Group IIIHB (n = 30)

Patients in Group IIIHB were placed in a supine position. A sterile cover was placed after skin antisepsis was ensured with 5% povidone-iodine. The USG probe was covered with a sterile sheath and placed on the anterior abdominal wall parallel to the imaginary line between the umbilicus and the anterior superior iliac crest. After screening the external-internal oblique and transversus abdominis muscles, the IIIHB was screened as two small hypoechoic areas between the internal oblique muscle and the transversus abdominis muscle. The needle’s location was confirmed by injecting 1 mL 0.9% saline solution and advancing the needle toward the nerve structures using the in-plane technique.
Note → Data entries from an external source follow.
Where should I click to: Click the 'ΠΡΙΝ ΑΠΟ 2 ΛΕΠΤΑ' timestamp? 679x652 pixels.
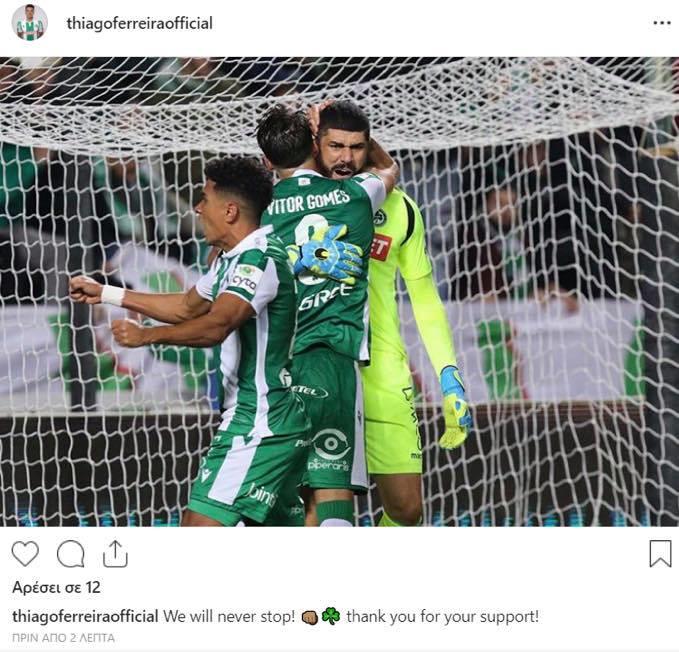click(64, 638)
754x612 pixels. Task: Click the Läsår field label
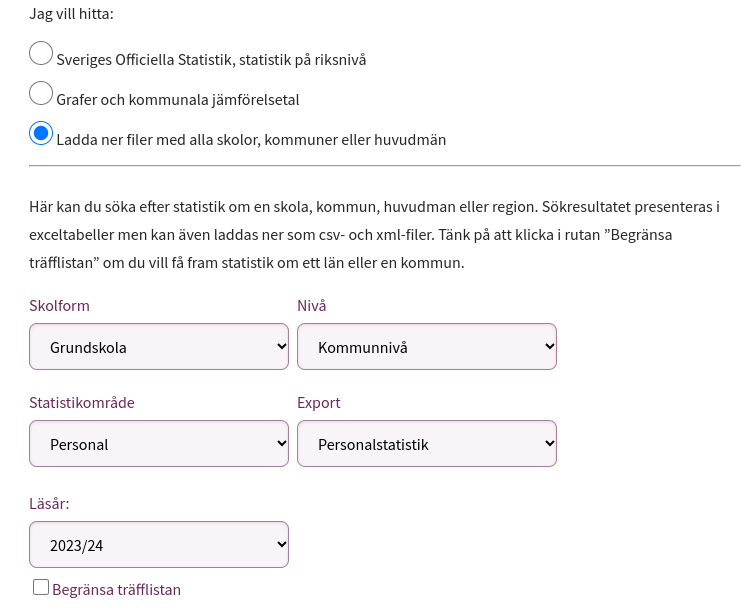point(49,504)
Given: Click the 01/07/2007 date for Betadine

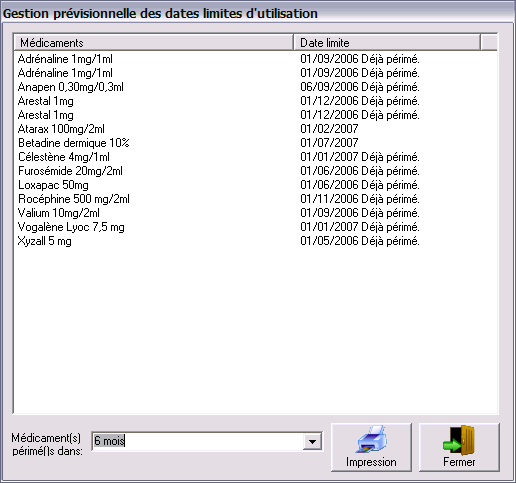Looking at the screenshot, I should click(x=329, y=143).
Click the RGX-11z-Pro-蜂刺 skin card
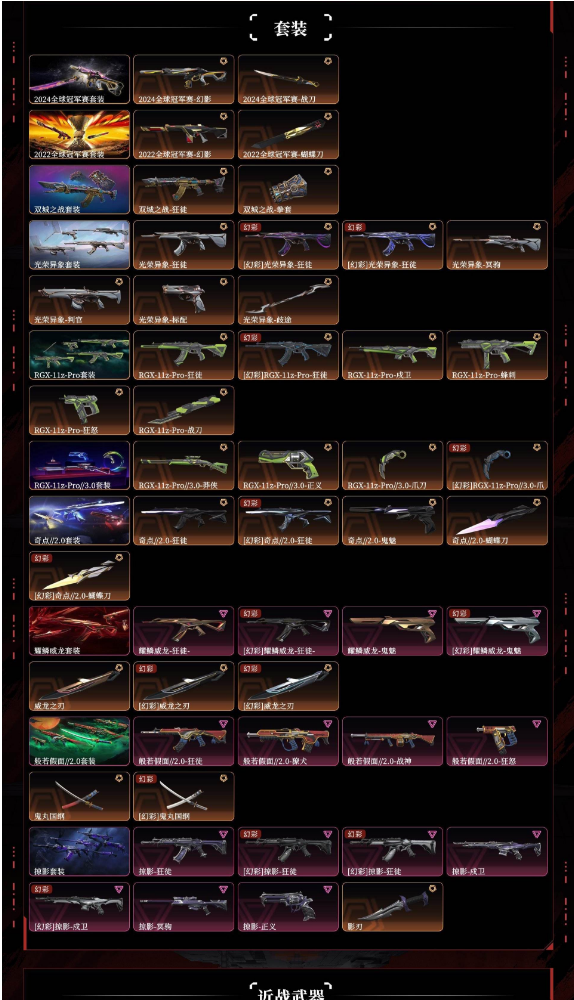The width and height of the screenshot is (574, 1000). 497,355
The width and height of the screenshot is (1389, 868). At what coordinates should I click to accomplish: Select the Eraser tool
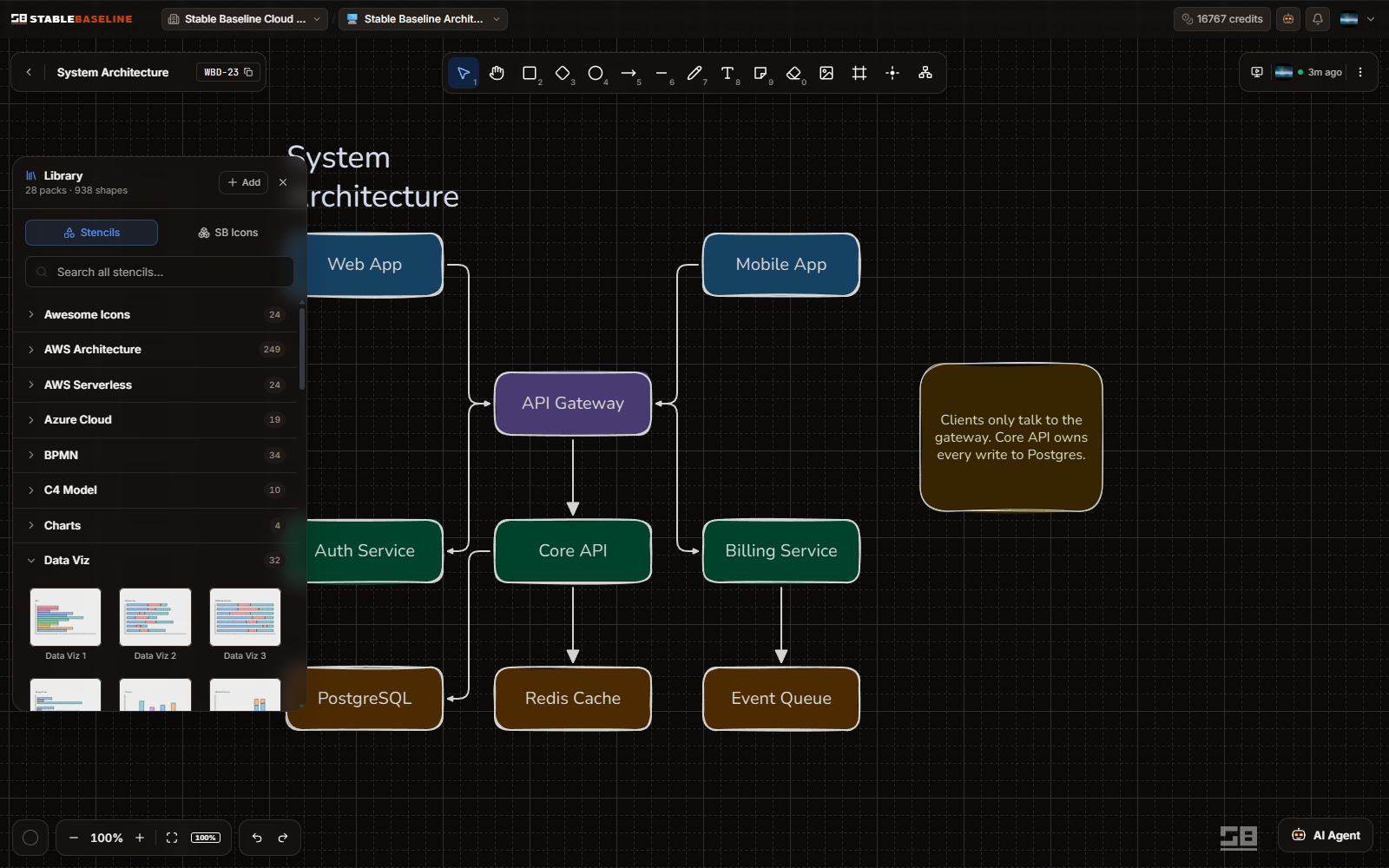click(793, 73)
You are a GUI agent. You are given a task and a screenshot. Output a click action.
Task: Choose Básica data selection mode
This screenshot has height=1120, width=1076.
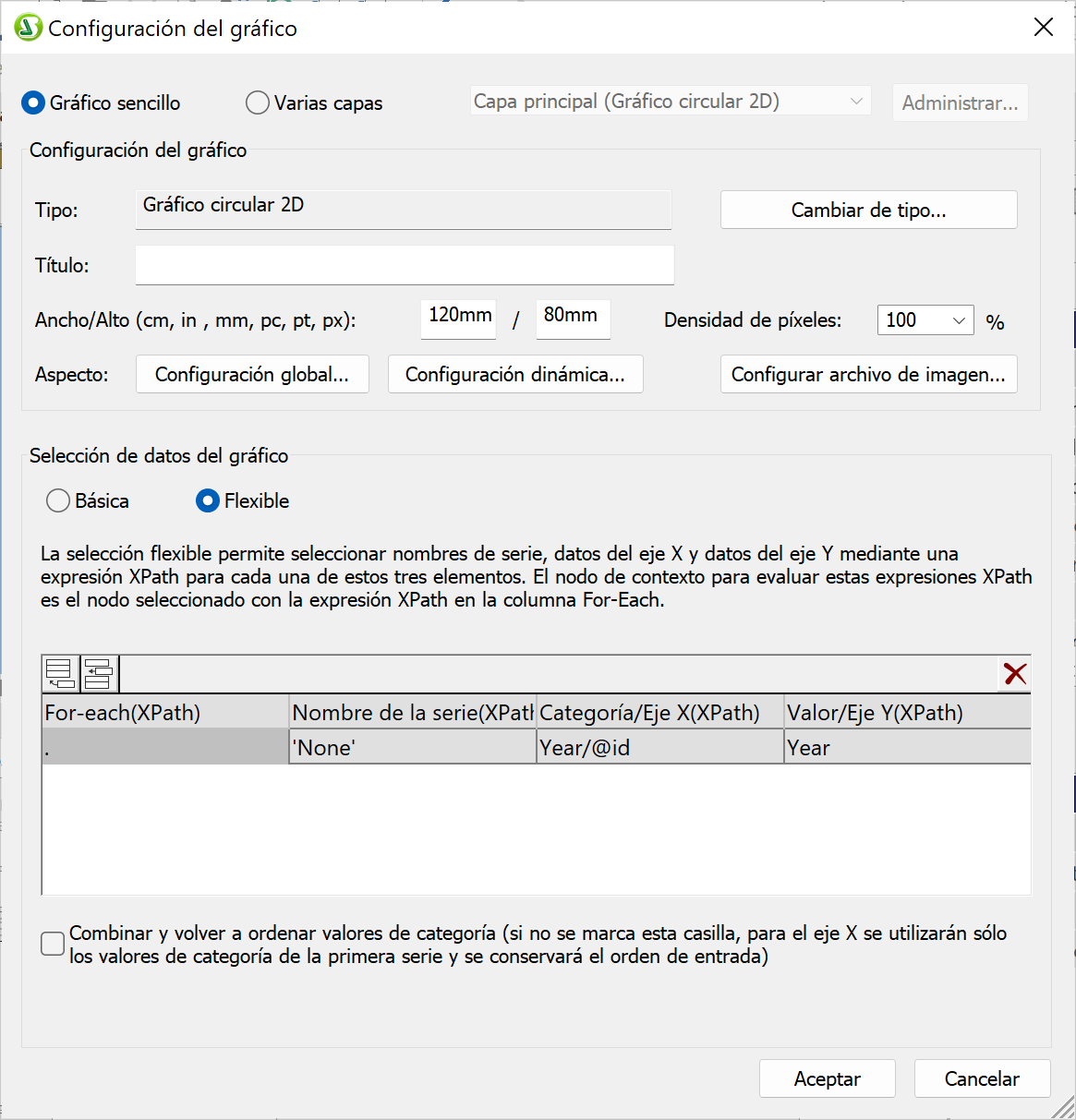(58, 500)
Following negative aspiration, 0.25% bupivacaine was injected at a dose of 0.2 mL kg-1.

Postoperative Pain Management and Data Collection

Demographic data such as age, gender, and weight were recorded for all patients. Heart rate (HR) was recorded in both groups 15 and 30 minutes after block application. The time from induction of anaesthesia to awakening was recorded as the anaesthesia period; the time from cessation of sevoflurane administration to patient recovery was recorded as the recovery period; and the time from surgical incision to the final suture was recorded as the surgery period.
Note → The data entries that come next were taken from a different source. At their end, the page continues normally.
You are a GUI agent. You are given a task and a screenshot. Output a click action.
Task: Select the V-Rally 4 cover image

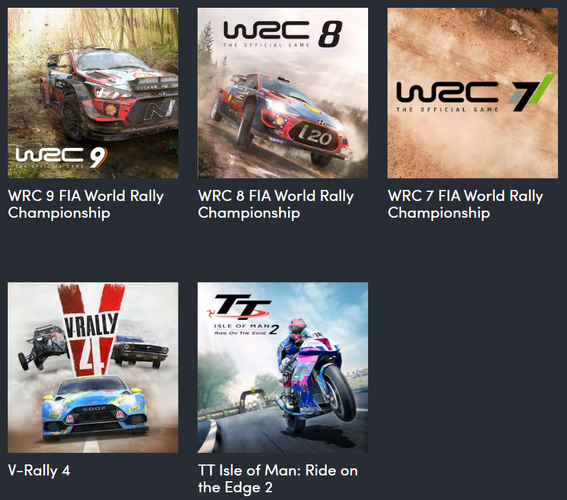[x=93, y=367]
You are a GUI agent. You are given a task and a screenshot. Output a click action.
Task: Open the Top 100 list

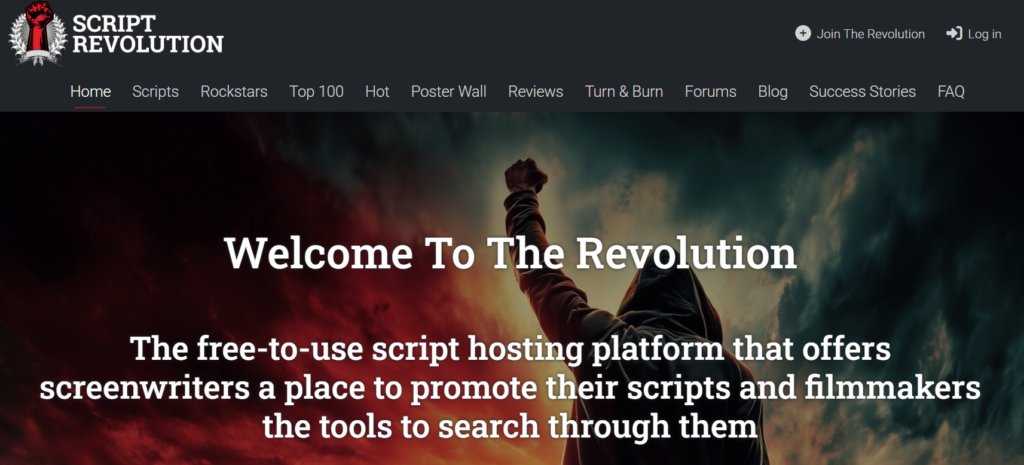tap(316, 91)
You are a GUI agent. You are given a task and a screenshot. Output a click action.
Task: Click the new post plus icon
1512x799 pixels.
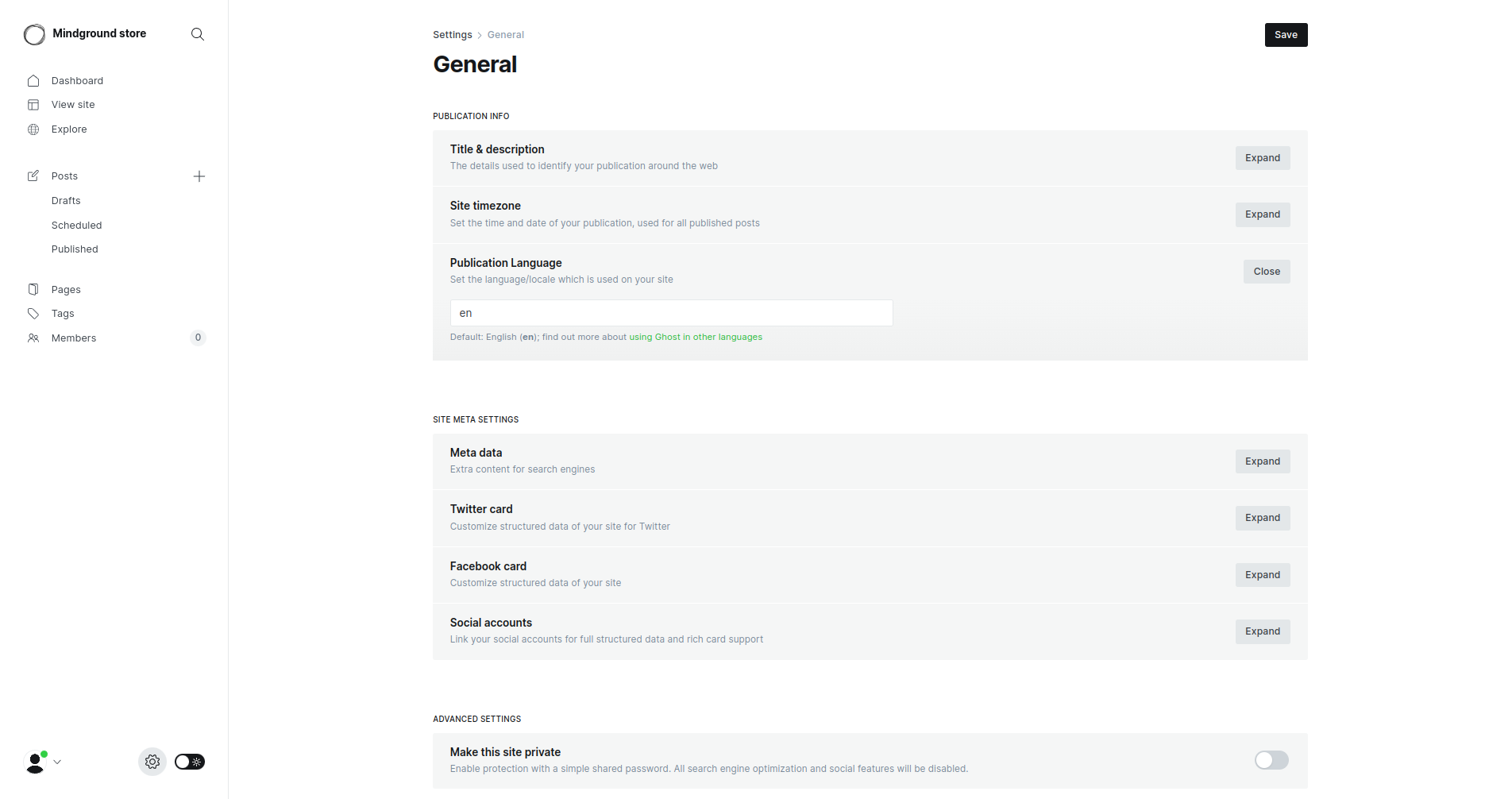tap(199, 176)
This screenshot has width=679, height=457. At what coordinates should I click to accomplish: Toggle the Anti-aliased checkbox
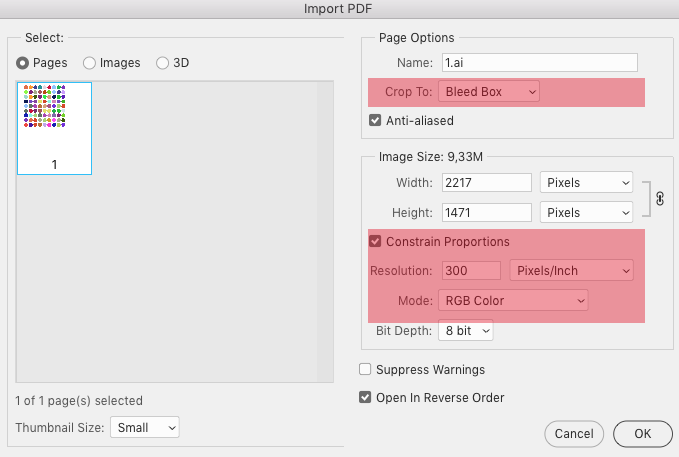[376, 121]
Data on the block technique used was collected by an anaesthesiologist blind to block procedure. Pain assessment was performed and FLACC scores were recorded 1, 2, 6, 12, and 24 hours after surgery, and patients were followed up for two hours in the recovery room. Fifteen mg kg-1 paracetamol rescue analgesia was administered intravenously to patients with FLACC scores ≥4 in the first two hours following surgery, and this was recorded. Two hours after surgery, patients were transferred to the ward, their oral intake was opened, and their FLACC scores were evaluated at 2nd, 6th, 12th, and 24th hours post-surgery by an anaesthesiologist. Patients with FLACC scores ≥4 were administered 7 mg kg-1 of oral ibuprofen. The time of initial ibuprofen administration within the first 24 hours post-surgery was recorded. Complications such as nausea, vomiting, desaturation, bradycardia, tachycardia, hypotension, hematoma, and visceral damage from the procedure (e.g., intravascular puncture) were monitored and recorded.

Primary Outcomes

The primary outcomes of the study were the FLACC scores of each group of patients 1, 2, 6, 12, and 24 hours post-surgery.

Secondary Outcomes

The secondary outcomes of the study were perioperative HRs, the number of patients administered postoperative rescue analgesics, the number of patients administered postoperative oral ibuprofen, the time of the first postoperative administration of oral ibuprofen, and any complications that arose due to the block procedures used and/or postoperative use of systemic analgesics.

Statistical Analysis

Statistical analysis was conducted using SPSS 15.0 (Armonk, New York, USA). The descriptive statistics captured were numbers and percentages (for categorical variables) and mean, standard deviation, minimum, maximum, and median (for numerical variables). The rates in the groups were compared with the chi-squared (χ2) test. Comparisons of numerical variables between the two groups were made with the Student’s t-test (when the normal distribution condition was met) and the Mann-Whitney U test (when the normal distribution condition was not met). Dependent group analyses were performed with repeated measurement analysis of variance (when the normal distribution condition was met) and the Friedman test (when the normal distribution condition was not met). Subgroup analyses were performed with the Wilcoxon test and interpreted with the Bonferroni correction. Alpha significance level was accepted at P < 0.05.

Study Limitations

A limitation of this study is absence of block performance times, such that sensory block levels could not be evaluated and total analgesic consumption could not be recorded. Another limitation of the study is its exclusion of hemodynamic parameters such as blood pressure, end-tidal CO2, and oxygen saturation, as it is not sufficient to comment on hemodynamic changes based on HR alone.